EPFA 516/616: Collaborative Ethnographic Research Methods (4)
Are there research methods that help us to gain knowledge, skills and worldviews that in turn help create a world that is livable, ecologically sustainable, socially just and bio-culturally diverse? Can research promote knowledge democracy, and give ownership to those whose knowledge it is and should own it. Methodologies covered are: different genres of qualitative methods, community-based planning and research, participatory action-research, Gaian participatory science, classical ethnography, auto-ethnography, ethnographic performance, life histories, feminist methodologies, and “dialogue circles.”
 

EPFA 517/617: Ecological and Cultural Foundations of Learning (4)

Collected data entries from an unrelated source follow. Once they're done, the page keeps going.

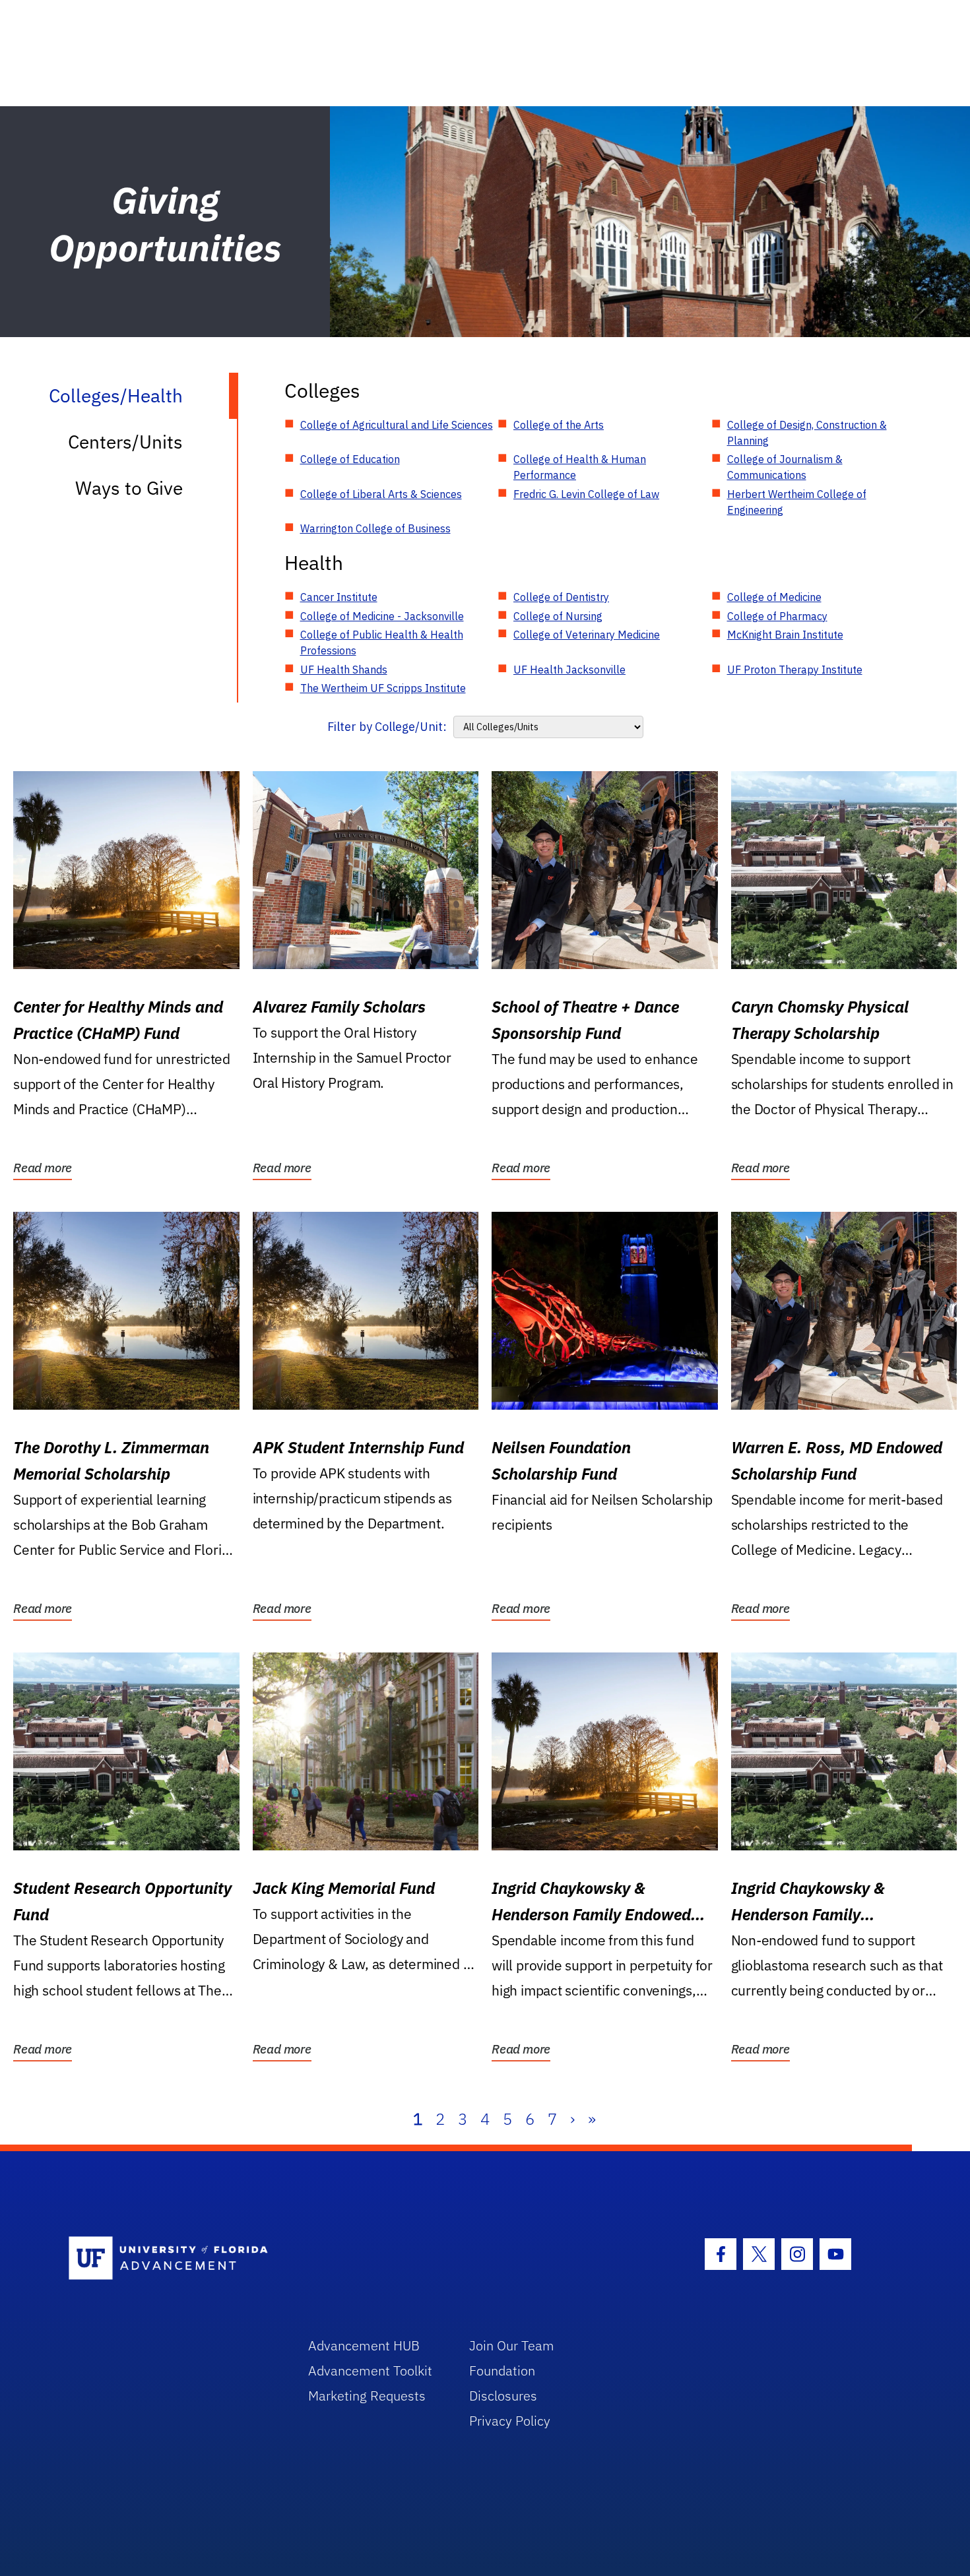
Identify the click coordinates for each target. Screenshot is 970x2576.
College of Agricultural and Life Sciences (396, 424)
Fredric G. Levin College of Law (586, 494)
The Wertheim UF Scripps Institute (383, 688)
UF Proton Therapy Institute (794, 669)
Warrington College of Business (375, 528)
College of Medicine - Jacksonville (382, 616)
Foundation (502, 2370)
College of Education (350, 459)
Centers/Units (125, 441)
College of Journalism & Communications (785, 467)
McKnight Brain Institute (785, 634)
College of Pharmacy (777, 616)
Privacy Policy (509, 2421)
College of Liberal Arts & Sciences (381, 494)
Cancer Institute (338, 597)
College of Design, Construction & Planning (807, 432)
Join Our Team (511, 2345)
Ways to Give (129, 488)
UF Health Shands (343, 669)
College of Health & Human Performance (579, 467)
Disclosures (503, 2395)
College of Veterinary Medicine (586, 634)
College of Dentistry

This course explores how we teach and learn ecologically and what constitutes ecological and cultural ways of knowing in environmental education, nature education, outdoors education, food and garden based education, place-based education and other such genres. This course is beyond simply justifying or advocating that our education should be grounded in ecological principles but explores the intersection of what Dr. Parajuli calls the “earthshed,” “humanshed,” and “learningshed.” Building on works of David Abram, Jeannette Armstrong, Zenobia Barlow, Wendell Berry, Fritjof Capra, David Orr, Dilafruz Williams, Madhu Prakash, Greg Smith, David Sobel and others, this course engages in multi-sensory and interdisciplinary pedagogical inquiry. 

EPFA 519: Sustainability Education (4)
In order to build a robust theory and practice of sustainability education, this course covers local, national and global innovations in light of the UN decade for Education for Sustainability (2005-15). While critically assessing earlier traditions such as nature education, environmental education, outdoor education, place-based education, and ecological literacy; students are involved in developing curriculum and teacher preparation modules for K-12, higher education and or community organizations. 

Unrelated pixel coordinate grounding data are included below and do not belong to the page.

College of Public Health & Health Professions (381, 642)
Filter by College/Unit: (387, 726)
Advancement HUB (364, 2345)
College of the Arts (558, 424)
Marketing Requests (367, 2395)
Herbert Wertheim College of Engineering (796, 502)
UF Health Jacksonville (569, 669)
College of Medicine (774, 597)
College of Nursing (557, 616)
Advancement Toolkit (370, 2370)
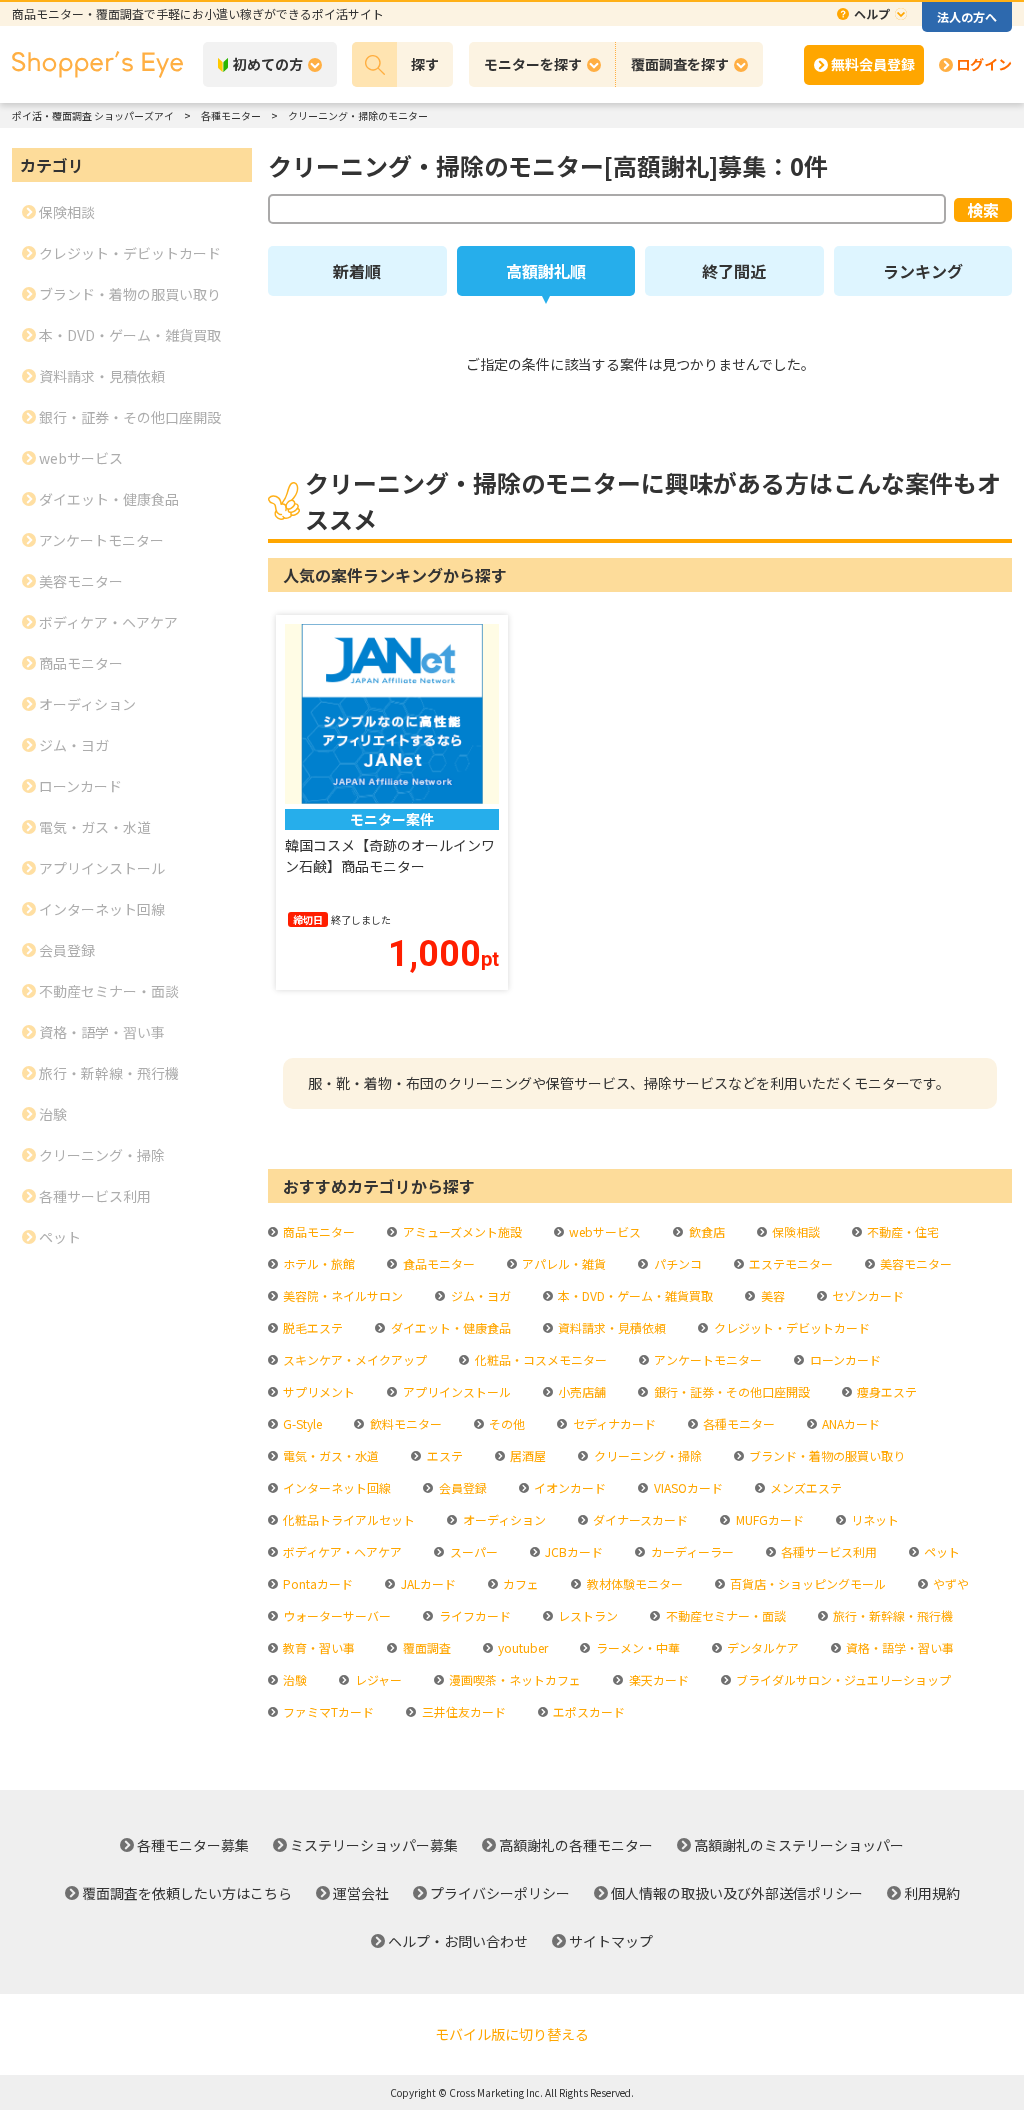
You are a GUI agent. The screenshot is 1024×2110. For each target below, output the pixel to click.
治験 (293, 1679)
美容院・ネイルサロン (341, 1295)
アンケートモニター (706, 1359)
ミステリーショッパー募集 (374, 1845)
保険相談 (794, 1231)
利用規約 (932, 1893)
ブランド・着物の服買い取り (825, 1455)
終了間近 (734, 271)
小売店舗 (580, 1391)
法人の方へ (967, 16)
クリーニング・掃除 (646, 1455)
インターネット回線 (335, 1487)
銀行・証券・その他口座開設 (730, 1391)
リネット (873, 1519)
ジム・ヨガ (479, 1295)
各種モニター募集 (193, 1845)
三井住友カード (462, 1711)
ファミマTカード (327, 1711)
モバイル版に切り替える (512, 2034)
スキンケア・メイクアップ (353, 1359)
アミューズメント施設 (460, 1231)
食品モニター (437, 1263)
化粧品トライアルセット (347, 1519)
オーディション (502, 1519)
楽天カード (657, 1679)
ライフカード (473, 1615)
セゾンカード (866, 1295)
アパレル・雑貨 (562, 1263)
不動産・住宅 (901, 1231)
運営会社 (361, 1893)
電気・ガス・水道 (329, 1455)
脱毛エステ (311, 1327)
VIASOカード (686, 1487)
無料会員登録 (873, 64)
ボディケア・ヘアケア (341, 1551)
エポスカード (587, 1711)
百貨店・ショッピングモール (806, 1583)
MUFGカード (768, 1519)
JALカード (426, 1583)
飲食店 (705, 1231)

EPFA 548: Advanced Global Political Ecology (4)
In order to grasp the emerging discipline of political ecology, we discuss the following: the impact of a globalized economy on human and non-human communities; the relationship between poverty, global inequity and environmental degradation, the distribution of resource use and conflicts between the global North and global South, the ecological processes, earth democracy and the relationship of these issues in our personal lives. Students apply these concepts in real life through a multi-media study and presentation of a chosen commodity in terms of its production, distribution and consumption.
 

EPFA 550: Leadership for Sustainability (4)

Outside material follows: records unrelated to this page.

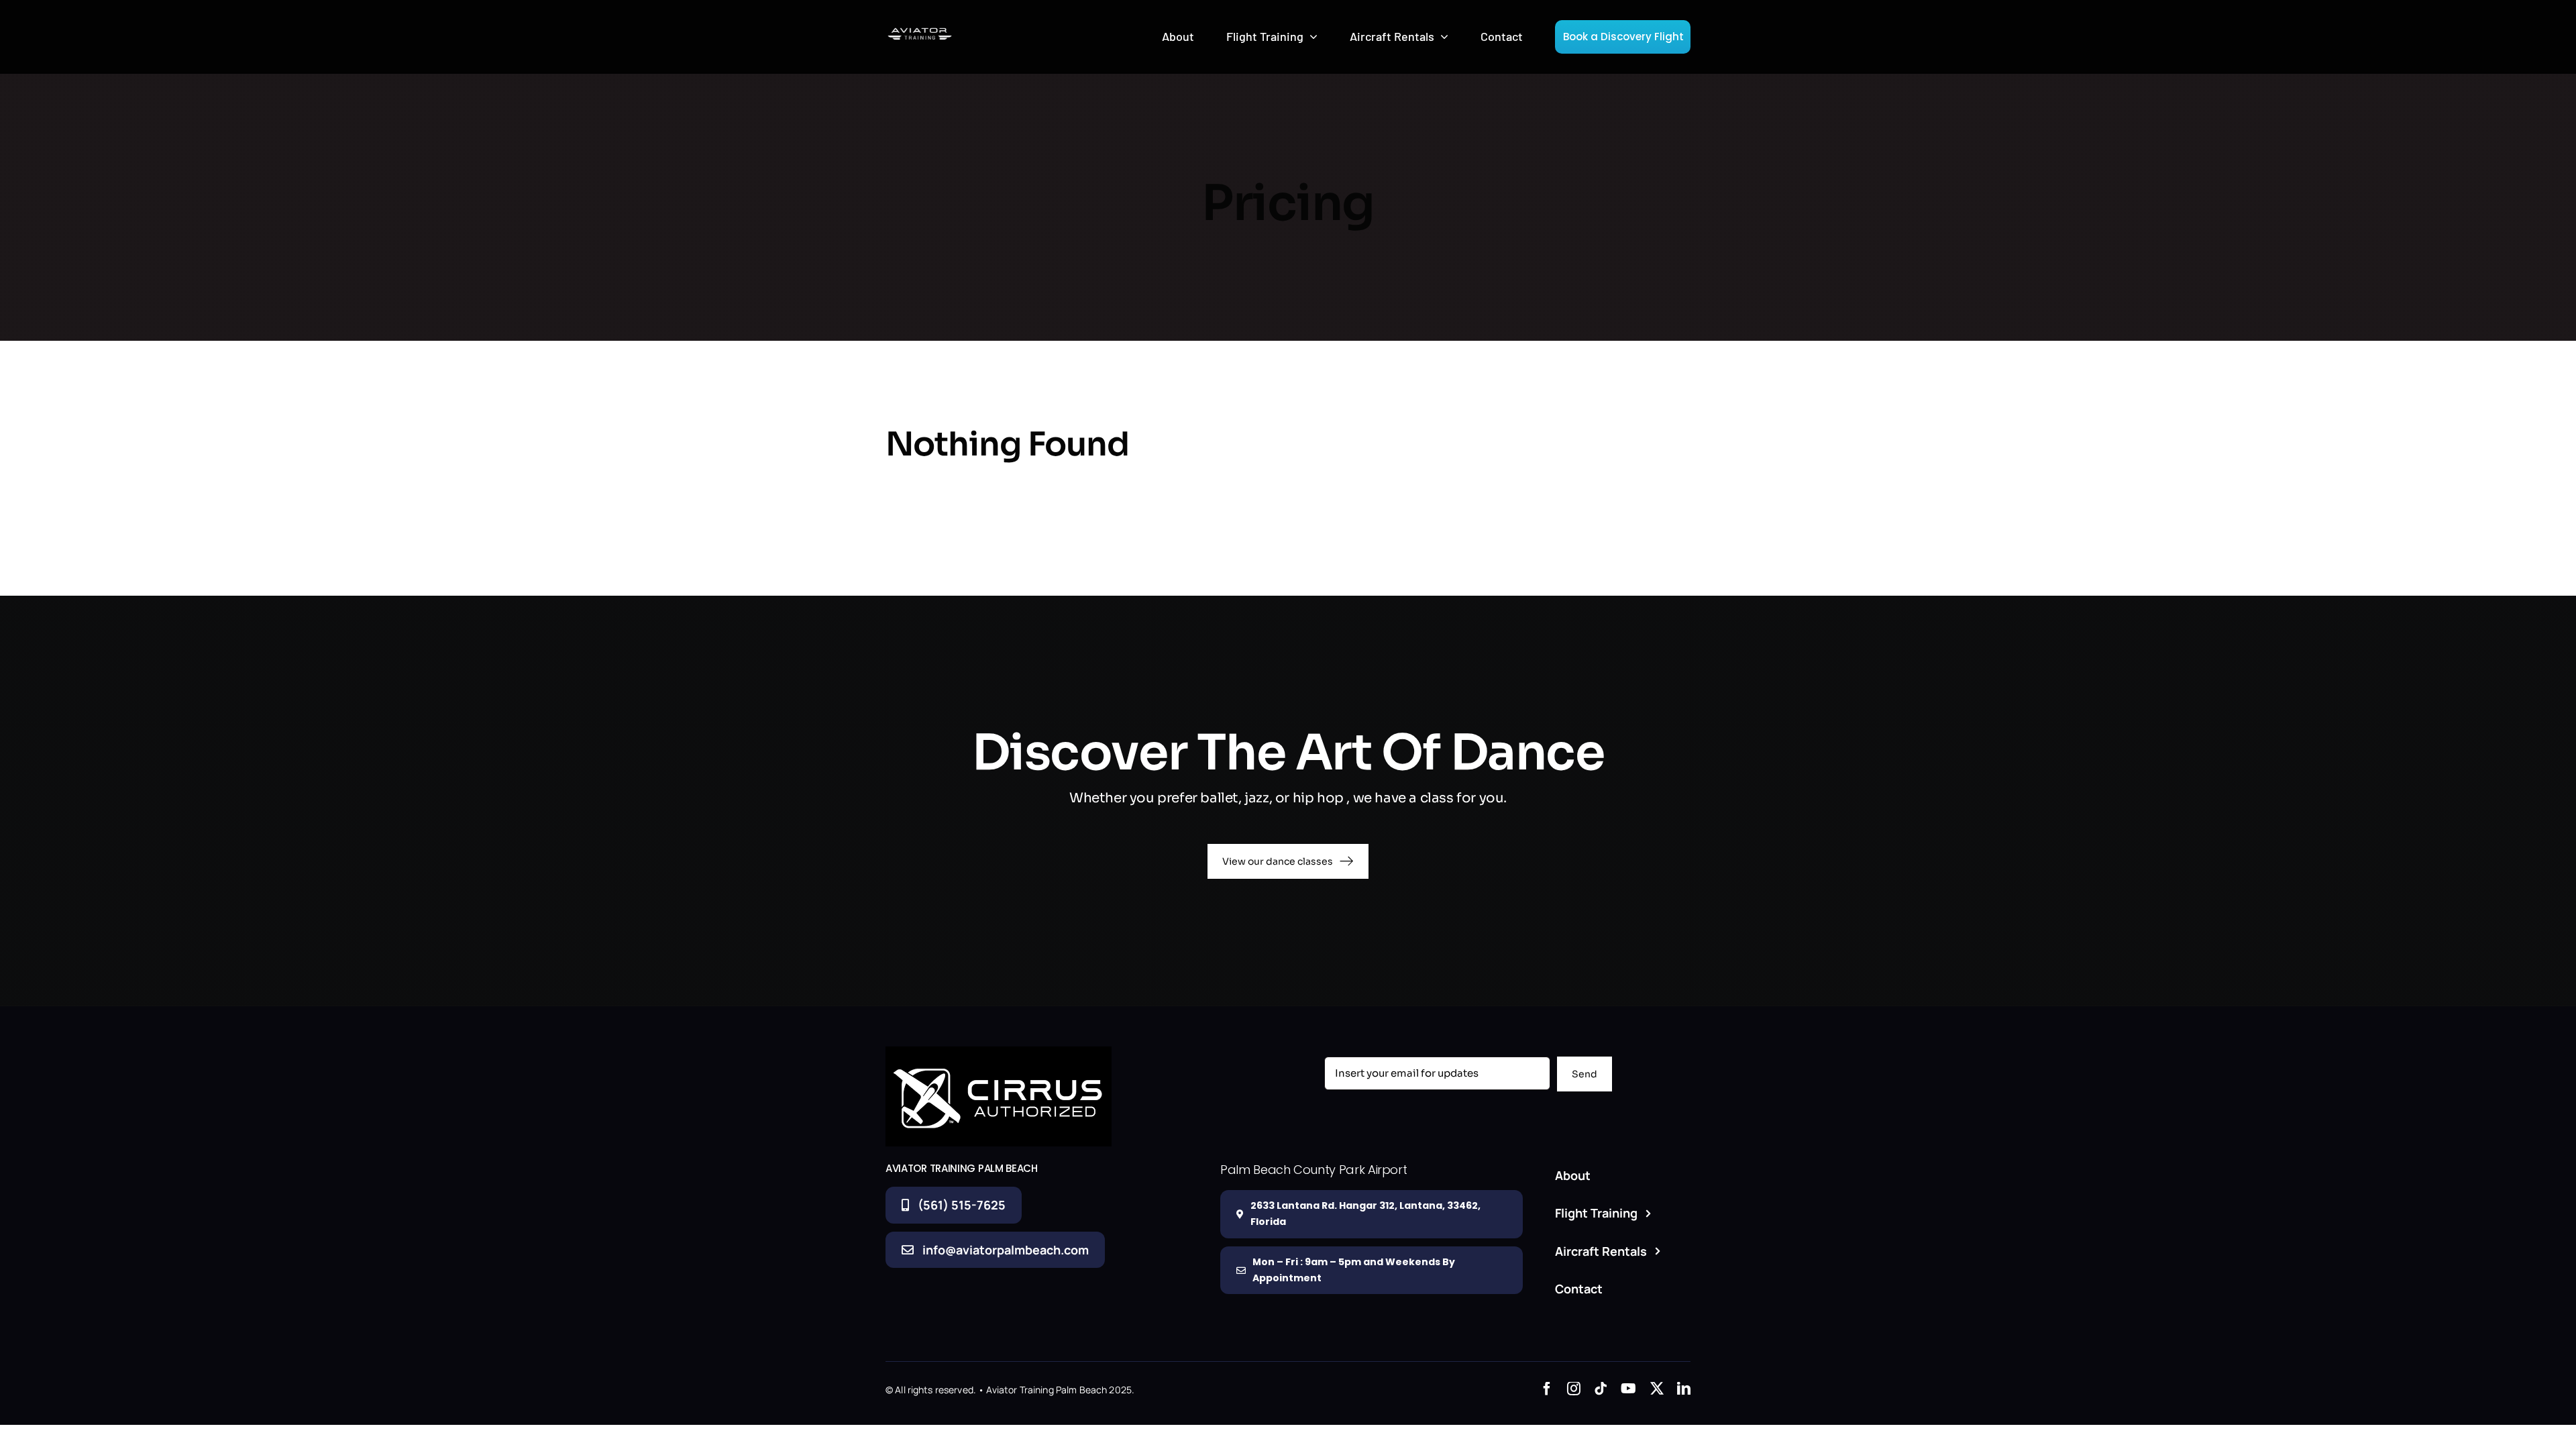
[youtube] (1628, 1388)
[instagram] (1573, 1388)
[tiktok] (1600, 1388)
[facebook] (1547, 1388)
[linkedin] (1683, 1388)
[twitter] (1657, 1388)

This multi-media seminar course reviews, analyzes and critiques the history, politics and rhetoric of sustainability. Four key themes are covered within the rubric of leadership for sustainability: whole systems design in sustainability, the issue of “fairness in a fragile earth” surrounding the Johannesburg summit of 2002, the growing conservation economy in the Pacific Northwest, and the issue of indigenous cultures and sustainability. Students apply these concepts in real life by developing a wildest dream project in sustainability and outlining social, natural and economic capital needed to implement it.